Sin embargo, todavía queda mucho camino por recorrer: “La ley solucionó nada más que un 30% de nuestras problemáticas. Falta la inclusión, la reparación de estos años de exclusión. Hubo épocas en que las comunidades trans vivían en barrios carenciados, fuera de la ciudad. No podíamos entrar a la capital, ni vivir en barrios como cualquier persona”. A su vez, actualiza: “La ley también habla de tratamientos médicos, pero no se cumple en la actualidad”. Y continúa: “No podemos alquilar, porque no tenemos trabajo. No podemos demostrar cómo poder pagar un alquiler”.

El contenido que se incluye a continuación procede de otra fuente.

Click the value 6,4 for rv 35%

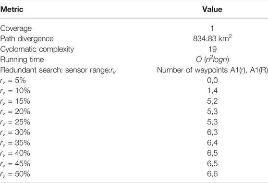(212, 143)
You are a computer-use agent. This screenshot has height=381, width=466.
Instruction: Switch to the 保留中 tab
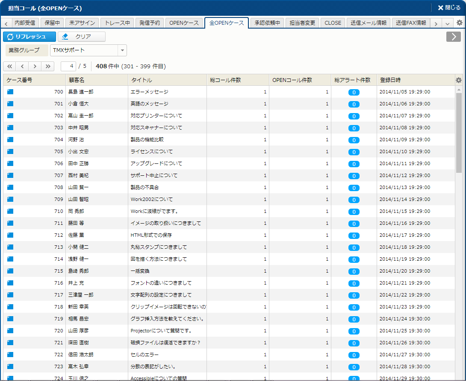52,23
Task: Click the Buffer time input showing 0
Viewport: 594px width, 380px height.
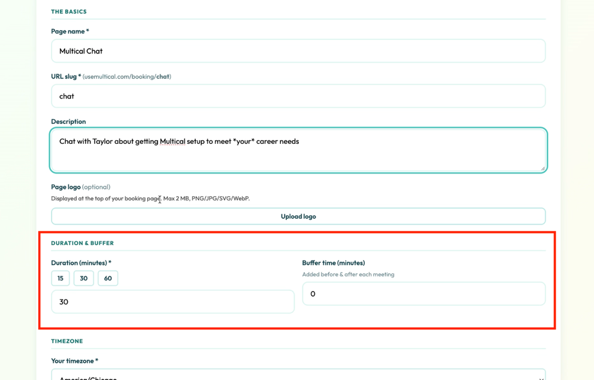Action: [424, 294]
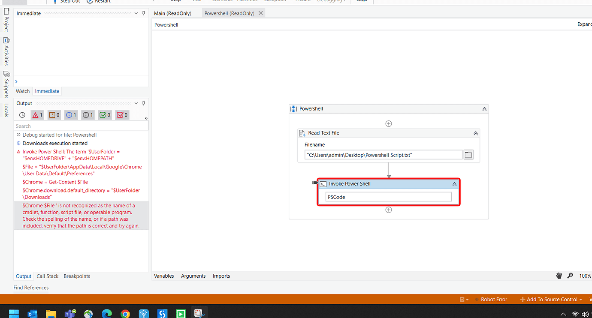Switch to the Watch tab
This screenshot has width=592, height=318.
(x=23, y=91)
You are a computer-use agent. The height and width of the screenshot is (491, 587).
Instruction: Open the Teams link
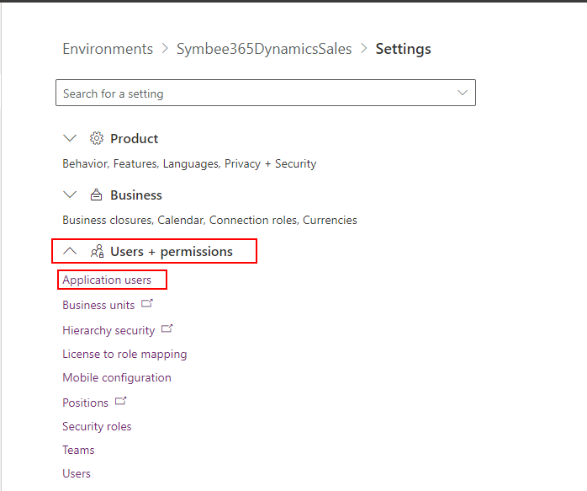coord(78,450)
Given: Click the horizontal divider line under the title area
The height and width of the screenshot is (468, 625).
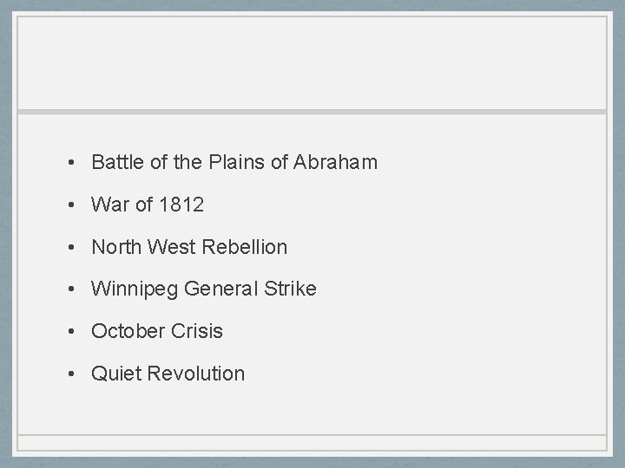Looking at the screenshot, I should tap(313, 112).
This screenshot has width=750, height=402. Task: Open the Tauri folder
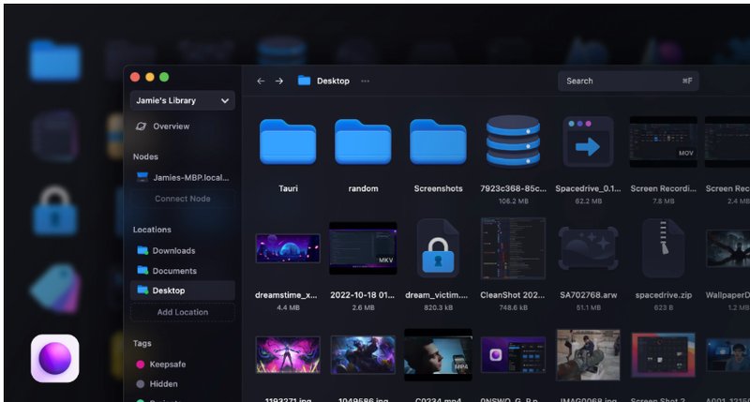[288, 141]
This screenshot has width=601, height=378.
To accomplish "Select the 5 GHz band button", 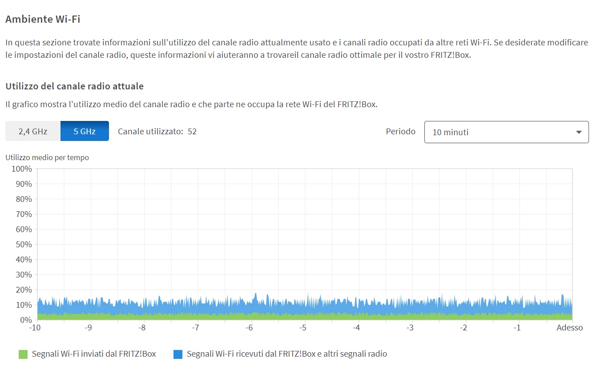I will click(x=85, y=131).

Aunque destaca los avances obtenidos para el colectivo en los últimos años, señala que el actual contexto argentino dificulta el presente de aquella minoría: “Estamos ahora en un retroceso, sosteniendo los logros y no sabemos con lo que nos podemos encontrar. Nos sacaron los tratamientos hormonales, dicen que no hay presupuesto. No estamos fuera de lo que pasa en Argentina, no hay tratamientos. Y no tendría que faltar, porque hablamos de una población de 9.000 personas en todo el país. Dividilo en 24 provincias y la Ciudad de Buenos Aires, en todos los distritos, y no puede ser que un municipio no pueda dar trabajo a cinco personas. Hay fobia y discriminación”.
Sobre ello, concluye: “Tenemos que estar sacando leyes constantemente para que no nos quiten derechos. Ley para cupo laboral, ley para estudiar, ley para ir al hospital, todo para exigirles a los funcionarios que cumplan”. Aún quedan reivindicaciones por conseguir, pero luchar sirve, sino pregúntenle a Marcela.